Personal information
- Born: 31 December 1969 (age 56) Kyiv, Ukraine

Chess career
- Country: Soviet Union (until 1991) Ukraine (1992–1994) Germany (from 1995)
- Title: Woman Grandmaster (1994)
- FIDE rating: 2299 (January 2014)
- Peak rating: 2385 (July 1996)

= Ekaterina Borulya =

Ukrainian-German chess player (born 1969)

Ekaterina Borulya (Катерина Юріївна Боруля; born 31 December 1969) is a German chess Woman Grandmaster (WGM, 1994) of Ukrainian descent who won Open German Women's Chess Championship (1994). As a physiotherapist, she is known by the name Katja Borulya.

== Career and Profession ==
Ekaterina Borulya has held the FIDE title Woman Grandmaster (WGM) since 1994. She is a qualified chess trainer (A-Trainer), qualified sports coach, physiotherapist and works for the chess center in Baden-Baden.

== Chess successes ==
Her first major tournament was the 1990 USSR Women's Chess Championship in Podolsk, which Ketevan Arakhamia won. In 1994 in Wuppertal she won first place at the Open German Women's Chess Championship. At the German Women's Chess Championship in 1995 in Krefeld she was second after a playoff behind Tatiana Grabuzova. In 1995 in Enghien-les-Bains she outperformed her husband Yaroslav Srokovski with 5 points from 9 games. First was Igor Rausis with 6.5 points ahead of Étienne Bacrot.

__________

# EXPLORE THE MATERIAL:
A: Check each statement against the Ekaterina Borulya profile. For each one, answer yes or no and quote the words from the profile that decide it.
(i) Borulya took first place at the Open German Women's Chess Championship in Wuppertal.
(ii) Borulya won the 1995 German Women's Chess Championship in Krefeld.
(iii) Borulya's peak FIDE rating was 2299.
B: According to the Ekaterina Borulya profile, who won the 1990 USSR Women's Chess Championship in Podolsk?
C: Continue the Ekaterina Borulya profile, starting right after its last sentence.

__________

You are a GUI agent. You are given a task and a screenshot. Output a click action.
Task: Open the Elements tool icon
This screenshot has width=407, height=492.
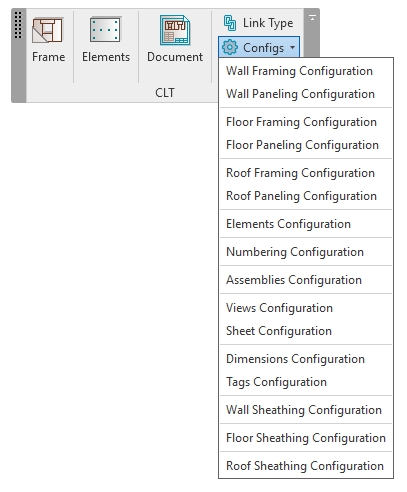tap(105, 29)
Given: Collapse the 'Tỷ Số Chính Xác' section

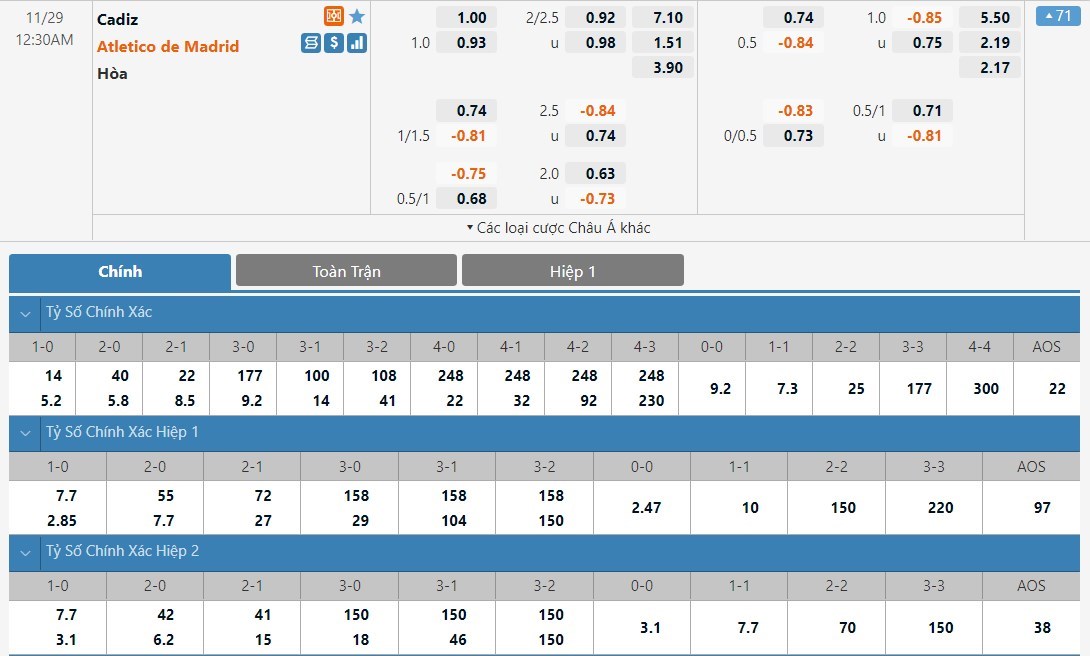Looking at the screenshot, I should [25, 313].
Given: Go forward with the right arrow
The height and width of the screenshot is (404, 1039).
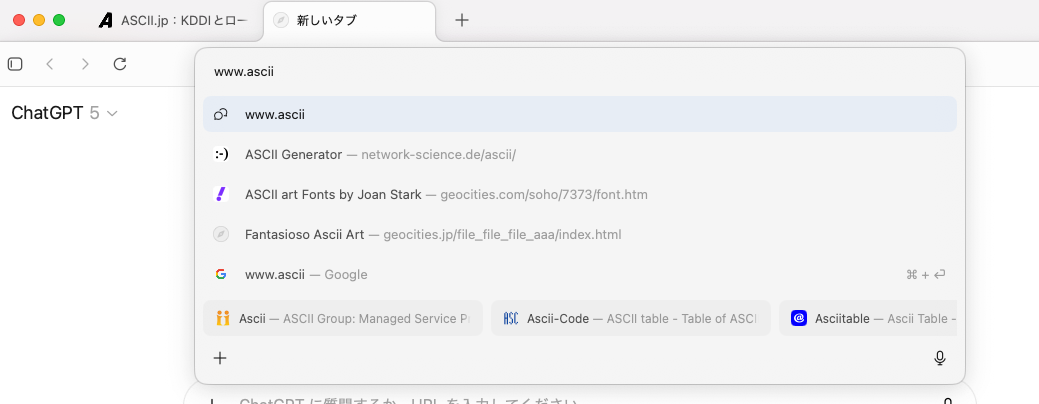Looking at the screenshot, I should (85, 64).
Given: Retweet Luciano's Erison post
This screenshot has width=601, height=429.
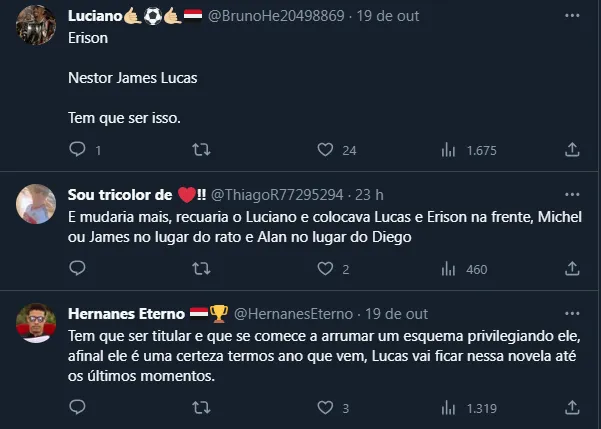Looking at the screenshot, I should click(201, 150).
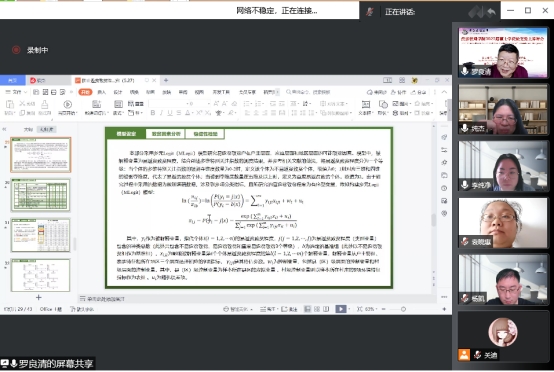Click the paste icon in the ribbon
Screen dimensions: 554x372
[10, 104]
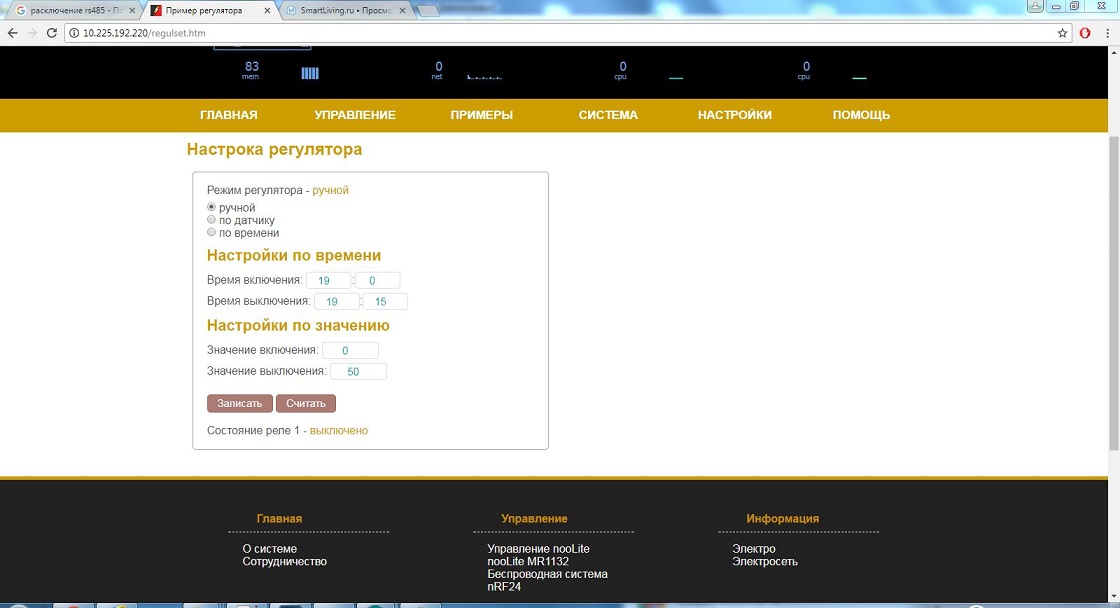This screenshot has width=1120, height=608.
Task: Select the 'по датчику' radio option
Action: (x=211, y=220)
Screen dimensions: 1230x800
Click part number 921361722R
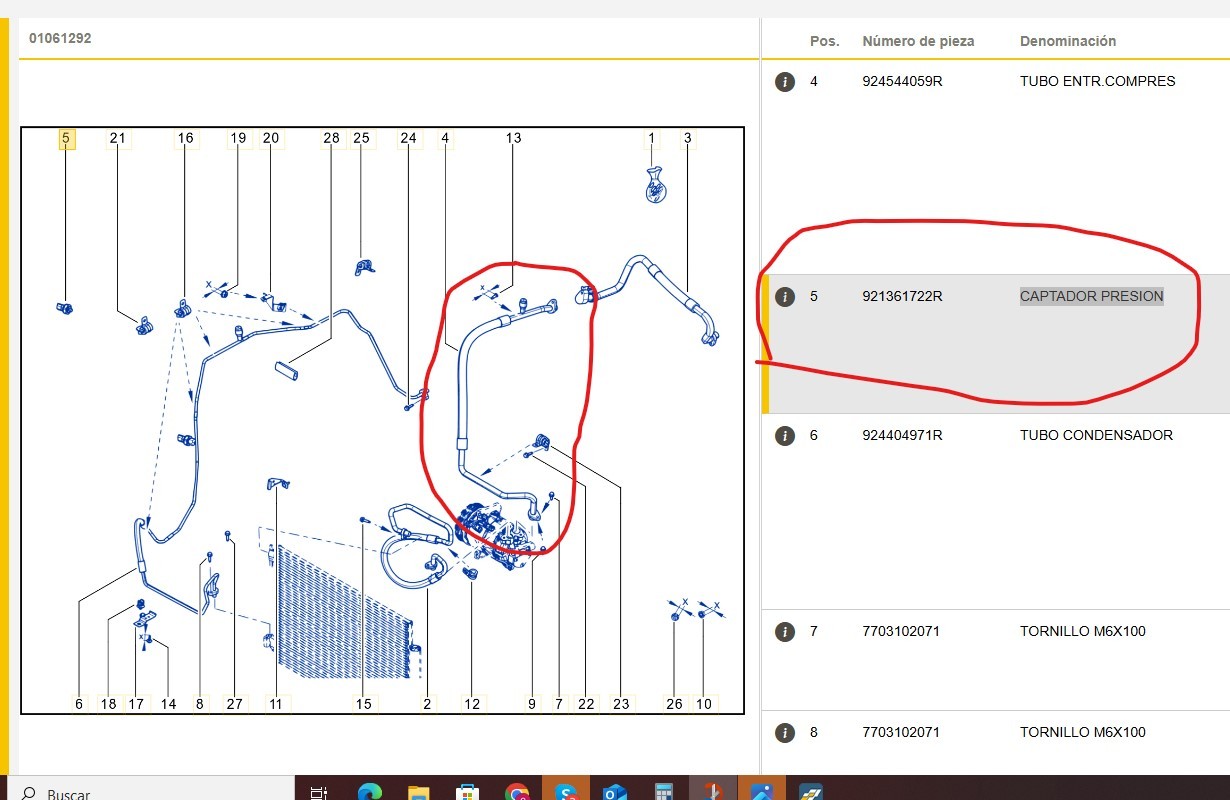point(902,297)
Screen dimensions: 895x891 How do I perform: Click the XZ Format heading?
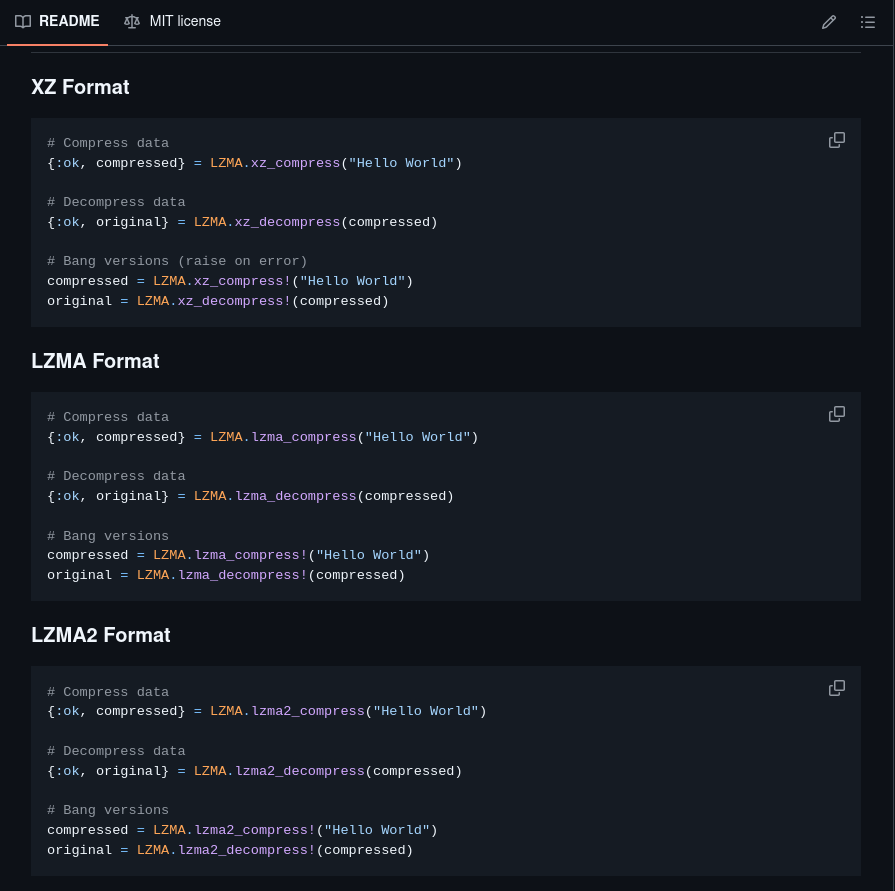tap(80, 88)
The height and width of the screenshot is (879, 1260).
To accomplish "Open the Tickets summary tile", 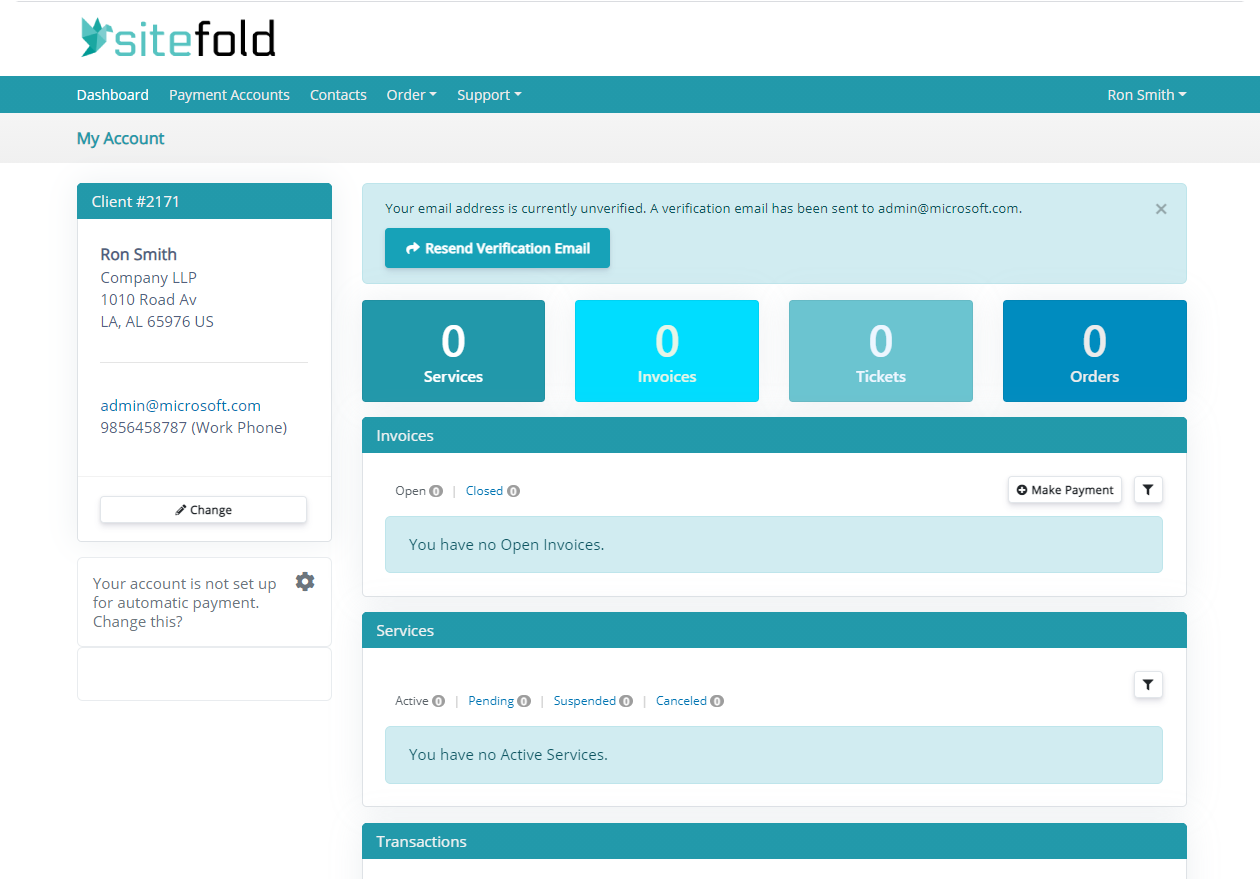I will (880, 351).
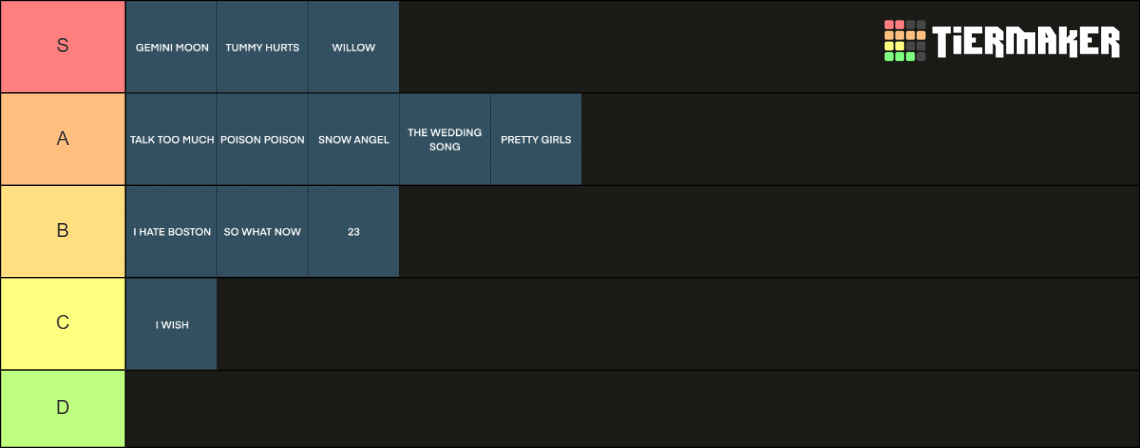
Task: Select the SNOW ANGEL tile
Action: coord(353,139)
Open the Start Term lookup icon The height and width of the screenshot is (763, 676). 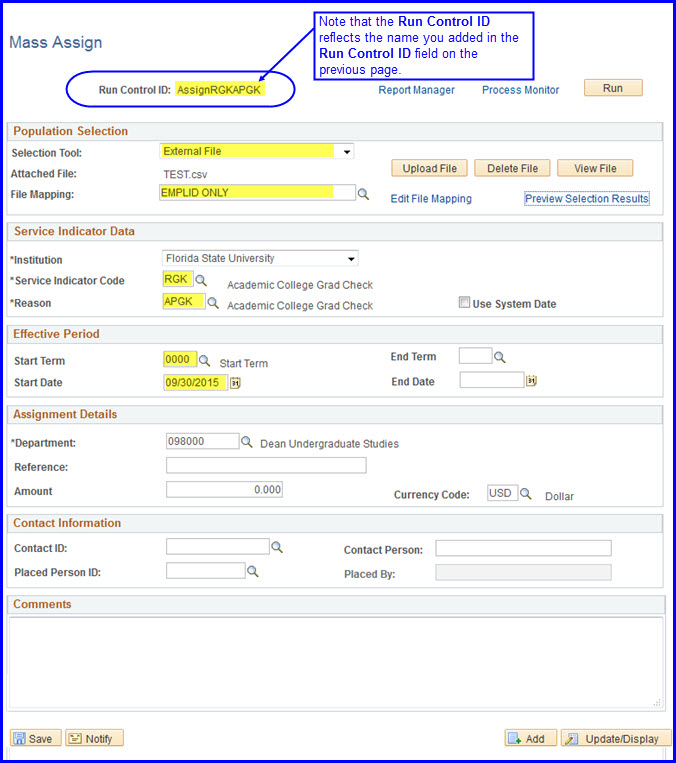205,360
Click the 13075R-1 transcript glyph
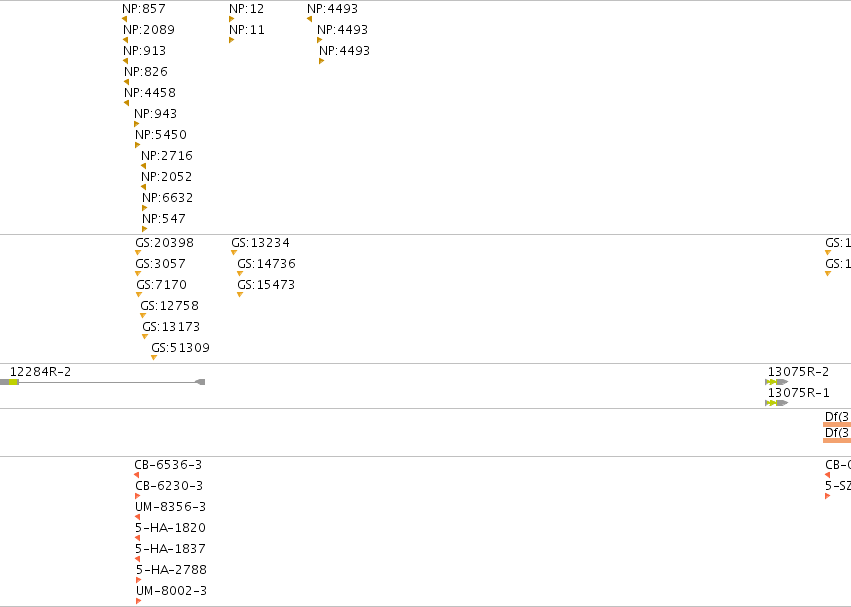Image resolution: width=851 pixels, height=607 pixels. point(777,403)
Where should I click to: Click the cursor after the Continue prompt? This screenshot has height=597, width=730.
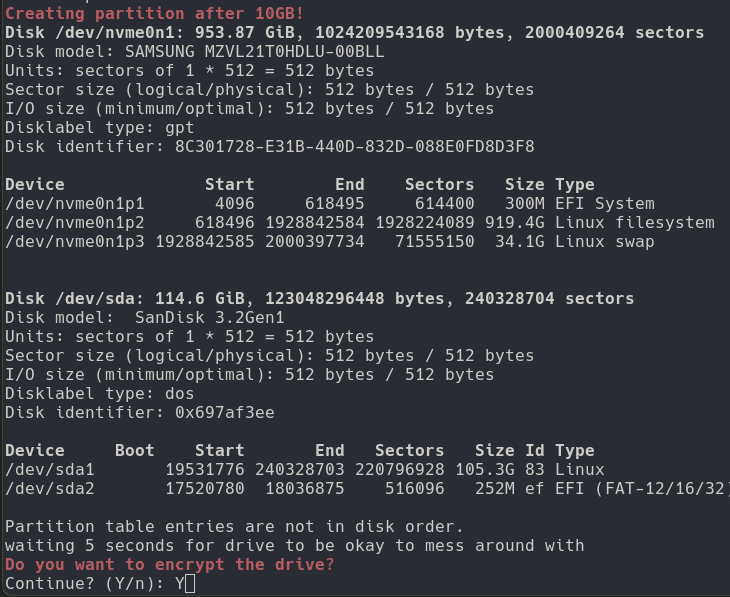190,583
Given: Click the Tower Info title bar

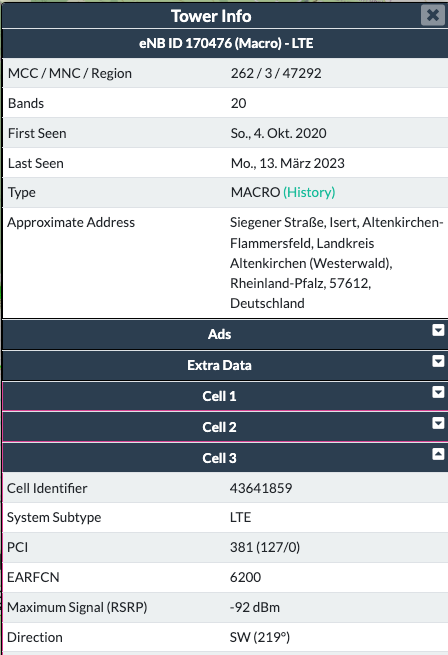Looking at the screenshot, I should (x=211, y=16).
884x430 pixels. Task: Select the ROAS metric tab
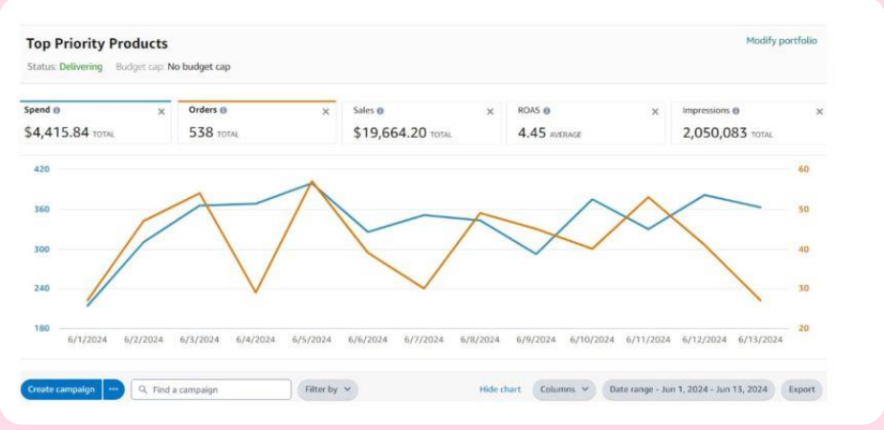coord(586,123)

__________

# EXPECTED OUTPUTS:
A:
(i) Yes: "In 1994 in Wuppertal she won first place at the Open German Women's Chess Championship."
(ii) No: "she was second after a playoff behind Tatiana Grabuzova."
(iii) No: "Peak rating: 2385 (July 1996)"

B: Ketevan Arakhamia won it.

C:
Team matches in the German Chess Women's Bundesliga, she first played for the Krefelder Schachklub Turm 1851 (season 1994/95 to season 2000/01), since the season 2002/03 Borulya plays for OSG Baden-Baden (until December 2004 SC Baden-Oos, from December 2004 to June 2008 OSC Baden-Baden), with which she won the Chess Women's Bundesliga in the seasons 2002/03, 2003/04, 2004/05, 2007/08, 2008/09, 2010/11 and 2012/13.

At the Chess Olympiad 2002 in Bled she played for the German women's team on the reserve board.

Borulya is listed as inactive by FIDE (as of November 2016) because she last played in two competitions of the Chess Women's Bundesliga 2013/14 Elo-rated games in November and December 2013.

== Family ==
Ekaterina Borulya is married to the Chess International Master (IM) Yaroslav Srokovski. They have two children: Alexander Srokovski and Andrea Jaqueline Srokovski, who also have chess successes. Andrea was German Youth Chess Vice Champion in age group U10 in 2007, as well as third at the German Youth Chess Championship in age groups U12 and U14. Alexander's best result was a shared first place at the Baden Youth Chess Championship in age group U14.

Her twin sister Luba Borulia, also a good chess player, is married to the Israeli chess grandmaster Boris Alterman.